It is therefore that much essential that autonomous cars will in fact operate in different modes of human and robotic control during the transition period, and continue further later. David Friedman, Deputy Administrator of the National Highway Traffic Safety Administration in the US identified in an interview to Wall Street Journal five levels of automation, from “0” (all-human) to “4” (full automation). The intermediate Level 3 indicates “limited automation”, using assisted positioning technologies but which require the human driver to retake control from time to time (4).  Although human judgement is imperfect, human drivers should be given flexibility in relying on automated driving and be allowed to occasionally intervene.

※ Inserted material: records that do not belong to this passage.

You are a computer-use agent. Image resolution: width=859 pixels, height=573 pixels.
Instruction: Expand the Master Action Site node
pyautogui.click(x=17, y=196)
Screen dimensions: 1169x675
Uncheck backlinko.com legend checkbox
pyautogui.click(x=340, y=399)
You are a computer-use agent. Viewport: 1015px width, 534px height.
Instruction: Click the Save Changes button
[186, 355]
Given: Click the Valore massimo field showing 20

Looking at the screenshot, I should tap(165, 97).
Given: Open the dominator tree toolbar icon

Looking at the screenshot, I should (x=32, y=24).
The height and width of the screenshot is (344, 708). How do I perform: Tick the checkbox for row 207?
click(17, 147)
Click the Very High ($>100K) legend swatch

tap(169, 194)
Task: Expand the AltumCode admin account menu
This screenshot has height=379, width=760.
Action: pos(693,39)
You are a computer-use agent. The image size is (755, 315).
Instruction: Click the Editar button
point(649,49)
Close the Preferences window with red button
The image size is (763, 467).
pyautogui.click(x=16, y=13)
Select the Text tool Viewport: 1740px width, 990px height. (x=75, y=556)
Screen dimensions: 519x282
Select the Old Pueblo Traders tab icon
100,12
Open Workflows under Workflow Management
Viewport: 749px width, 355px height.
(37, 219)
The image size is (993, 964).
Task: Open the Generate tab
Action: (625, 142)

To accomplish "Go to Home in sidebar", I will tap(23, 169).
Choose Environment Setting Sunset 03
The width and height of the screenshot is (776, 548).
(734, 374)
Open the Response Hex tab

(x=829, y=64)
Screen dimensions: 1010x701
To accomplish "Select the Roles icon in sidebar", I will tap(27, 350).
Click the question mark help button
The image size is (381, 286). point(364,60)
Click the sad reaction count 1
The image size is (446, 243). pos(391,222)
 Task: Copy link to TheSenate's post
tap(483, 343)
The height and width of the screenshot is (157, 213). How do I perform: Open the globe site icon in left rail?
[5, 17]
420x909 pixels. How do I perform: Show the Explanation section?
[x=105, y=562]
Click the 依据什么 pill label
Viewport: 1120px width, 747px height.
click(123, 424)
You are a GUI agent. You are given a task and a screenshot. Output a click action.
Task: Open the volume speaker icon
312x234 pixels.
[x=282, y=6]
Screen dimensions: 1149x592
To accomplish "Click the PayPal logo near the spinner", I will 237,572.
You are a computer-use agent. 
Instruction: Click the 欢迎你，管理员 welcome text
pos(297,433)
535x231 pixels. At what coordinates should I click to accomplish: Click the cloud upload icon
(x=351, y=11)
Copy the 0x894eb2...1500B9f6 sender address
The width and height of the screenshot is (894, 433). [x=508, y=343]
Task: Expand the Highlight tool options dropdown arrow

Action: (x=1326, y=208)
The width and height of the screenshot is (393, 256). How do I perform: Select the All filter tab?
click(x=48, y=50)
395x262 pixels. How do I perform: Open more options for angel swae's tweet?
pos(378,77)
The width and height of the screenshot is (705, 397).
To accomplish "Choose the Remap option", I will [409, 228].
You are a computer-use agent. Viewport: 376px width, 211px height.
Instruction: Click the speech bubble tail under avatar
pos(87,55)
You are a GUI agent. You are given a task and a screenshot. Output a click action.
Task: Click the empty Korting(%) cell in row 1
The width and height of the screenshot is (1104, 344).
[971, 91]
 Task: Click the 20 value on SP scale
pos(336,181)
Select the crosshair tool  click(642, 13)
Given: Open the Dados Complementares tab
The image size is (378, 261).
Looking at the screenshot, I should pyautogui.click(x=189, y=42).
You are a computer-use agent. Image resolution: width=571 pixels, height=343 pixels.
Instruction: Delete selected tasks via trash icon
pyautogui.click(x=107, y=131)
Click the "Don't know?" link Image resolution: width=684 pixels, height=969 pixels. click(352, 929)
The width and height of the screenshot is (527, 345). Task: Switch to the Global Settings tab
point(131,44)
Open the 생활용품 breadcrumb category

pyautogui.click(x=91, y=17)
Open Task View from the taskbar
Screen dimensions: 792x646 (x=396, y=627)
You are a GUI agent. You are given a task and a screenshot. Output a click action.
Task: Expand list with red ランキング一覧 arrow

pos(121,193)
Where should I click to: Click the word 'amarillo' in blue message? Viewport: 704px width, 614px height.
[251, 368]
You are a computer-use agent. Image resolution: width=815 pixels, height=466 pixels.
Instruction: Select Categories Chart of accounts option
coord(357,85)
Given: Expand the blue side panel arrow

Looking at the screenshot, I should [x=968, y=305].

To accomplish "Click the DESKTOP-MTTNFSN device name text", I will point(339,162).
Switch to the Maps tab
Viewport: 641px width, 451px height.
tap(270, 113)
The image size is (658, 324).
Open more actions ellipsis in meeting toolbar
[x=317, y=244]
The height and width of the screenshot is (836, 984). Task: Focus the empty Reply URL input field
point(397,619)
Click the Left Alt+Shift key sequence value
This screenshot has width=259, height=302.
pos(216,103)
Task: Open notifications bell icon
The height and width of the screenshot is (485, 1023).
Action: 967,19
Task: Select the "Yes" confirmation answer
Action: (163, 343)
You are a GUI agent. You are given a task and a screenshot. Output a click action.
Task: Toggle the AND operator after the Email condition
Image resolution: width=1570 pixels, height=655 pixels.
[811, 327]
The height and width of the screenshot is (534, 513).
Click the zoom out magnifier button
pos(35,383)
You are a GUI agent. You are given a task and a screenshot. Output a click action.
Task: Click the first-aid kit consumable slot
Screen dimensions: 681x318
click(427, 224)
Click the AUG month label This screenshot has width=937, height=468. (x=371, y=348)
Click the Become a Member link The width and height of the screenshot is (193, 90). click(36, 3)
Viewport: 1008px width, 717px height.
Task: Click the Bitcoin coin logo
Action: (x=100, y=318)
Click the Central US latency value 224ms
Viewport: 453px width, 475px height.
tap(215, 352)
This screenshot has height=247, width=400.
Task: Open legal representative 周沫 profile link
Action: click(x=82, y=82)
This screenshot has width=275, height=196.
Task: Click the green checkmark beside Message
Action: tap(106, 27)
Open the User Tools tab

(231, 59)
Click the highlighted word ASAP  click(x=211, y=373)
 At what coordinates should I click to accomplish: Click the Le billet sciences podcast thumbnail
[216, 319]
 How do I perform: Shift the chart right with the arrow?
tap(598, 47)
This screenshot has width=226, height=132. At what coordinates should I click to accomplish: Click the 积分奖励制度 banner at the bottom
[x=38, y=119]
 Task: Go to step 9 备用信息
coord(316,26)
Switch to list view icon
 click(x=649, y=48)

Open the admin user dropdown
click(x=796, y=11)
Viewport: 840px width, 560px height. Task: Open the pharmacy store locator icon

John Markoff of The New-York Times/IHT reports that the Toyota-Google car (Level 3 [WSJ]) made him feel more detached from the operation of the “robot” while the Audi-MobilEye car made him better realise what it takes for a “robot” to drive a car (1). Nevertheless, there is not a definite answer to the question what is correct to do in critical moments: should the human driver trust the system to do its job or to interfere and take control? Markoff felt less confident when the car in front slowed ahead of a stoplight (on the road down to the Dead Sea) and it “took all of my willpower”, in his words, to trust the car and not intervene. That system probably still has to be improved, but such episodes are likely to continue to be experienced all the time. On the one hand, computer algorithms are likely to deal better more frequently with road/traffic conditions and the driver should sit back and trust the robot. On the other hand, the driver should be advised not to engage too deeply in activities like reading or playing a video game and remain conscious of the road, prepared to take control in complex and less normal situations.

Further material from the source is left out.